Customers: customer satisfaction, market-share, etc;

Internal processes: innovation, operational aspects, services etc;

Learning and growth: employee satisfaction, capabilities, training, etc.

The performance management we are concerned with in this article is one that goes through the people of the company and generally lives under the responsibility of the human resources area. We are interested in processes that, among other things, develop the performance of the company's employees so that the company's results improve, however it defines its performance (we strongly believe in a collection of complementary metrics and goals, as indicated by the Balanced Scorecard ).

 

The clarity that any performance management process or program has as its main objective the improvement of the company's performance is fundamental and is often lacking for many HR professionals. If it doesn't, the process isn't working right.

 

But how is this impact of HR performance management on the company's performance management?

 

performance development

The relationship between the development of a company's employees and their performance is straightforward.

 

By development we can understand an increase in the capacity of individuals to produce results (or to contribute to the results of a group) through improvements in their productivity. Improved productivity can be understood as:

 

Do more with less";

increase your scope of responsibilities;

do activities with greater impact or leverage;

improve the quality of the work performed, among other possibilities.

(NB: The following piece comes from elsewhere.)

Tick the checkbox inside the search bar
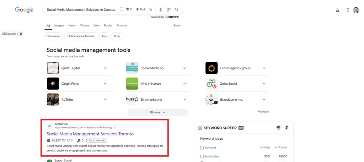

The development goal of the performance management process is most likely the highest return on company performance —and perhaps one of the most overlooked.

 

As they are traditionally designed, performance management programs are more oriented to performance measurement (which, as we will see, feeds the company's administrative and talent management processes) than to the production of inputs and guidance so that participating employees can become make better at what they do.

 

Decision making and talent management

Another objective that has its importance often overestimated by executives and human resources areas is the production of inputs for administrative decision-making and talent management within a company.

 

The inherently quantitative processes that make up the expressive majority of performance management practices , such as multiple choice questionnaires where demonstrated competences and results produced by each employee are evaluated.

 

The great product of these assessments is the differentiation between employees, which serves as a basis for making talent management decisions, such as:

 

Who should be promoted on merit;

Who Should Receive Pay Increases;

Who should occupy open positions (or with the prospect of being open) in the organization (with or without promotion);

Who should be fired, among others.

Just above we said that the importance of these decisions is often overestimated. This is because the vast majority of companies do not have the size or complexity for the talent decisions we are talking about to be frequent or complex.